**Your task:**
Retype everything in the listing, leaving each line exactly as it is.

**Data to process:**
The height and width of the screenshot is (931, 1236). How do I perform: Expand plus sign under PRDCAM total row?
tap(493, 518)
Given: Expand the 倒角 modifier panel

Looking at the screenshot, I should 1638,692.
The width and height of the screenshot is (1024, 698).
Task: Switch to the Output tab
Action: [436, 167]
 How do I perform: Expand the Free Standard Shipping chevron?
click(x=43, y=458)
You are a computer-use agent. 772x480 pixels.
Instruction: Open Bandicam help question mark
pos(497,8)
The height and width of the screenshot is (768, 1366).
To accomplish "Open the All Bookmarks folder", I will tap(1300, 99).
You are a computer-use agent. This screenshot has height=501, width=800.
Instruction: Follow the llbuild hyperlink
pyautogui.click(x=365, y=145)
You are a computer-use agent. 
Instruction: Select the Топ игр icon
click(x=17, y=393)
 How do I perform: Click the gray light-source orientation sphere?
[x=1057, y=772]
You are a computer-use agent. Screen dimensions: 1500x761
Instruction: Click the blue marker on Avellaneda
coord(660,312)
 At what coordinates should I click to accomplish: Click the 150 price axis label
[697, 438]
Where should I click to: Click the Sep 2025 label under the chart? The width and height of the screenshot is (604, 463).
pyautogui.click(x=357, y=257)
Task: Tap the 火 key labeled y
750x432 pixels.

**Reply to the task:**
The height and width of the screenshot is (931, 1236). How do I perform: Expand plus sign under PRDCAM total row?
tap(493, 518)
Given: Expand the 倒角 modifier panel

Looking at the screenshot, I should 1638,692.
The width and height of the screenshot is (1024, 698).
Task: Switch to the Output tab
Action: [436, 167]
 How do I perform: Expand the Free Standard Shipping chevron?
click(x=43, y=458)
You are a computer-use agent. 772x480 pixels.
Instruction: Open Bandicam help question mark
pos(497,8)
The height and width of the screenshot is (768, 1366).
To accomplish "Open the All Bookmarks folder", I will tap(1300, 99).
You are a computer-use agent. This screenshot has height=501, width=800.
Instruction: Follow the llbuild hyperlink
pyautogui.click(x=365, y=145)
You are a computer-use agent. 
Instruction: Select the Топ игр icon
click(x=17, y=393)
 How do I perform: Click the gray light-source orientation sphere?
[x=1057, y=772]
You are a computer-use agent. Screen dimensions: 1500x761
Instruction: Click the blue marker on Avellaneda
coord(660,312)
 At what coordinates should I click to accomplish: Click the 150 price axis label
[697, 438]
Where should I click to: Click the Sep 2025 label under the chart? The width and height of the screenshot is (604, 463).
pyautogui.click(x=357, y=257)
Task: Tap the 火 key labeled y
750x432 pixels.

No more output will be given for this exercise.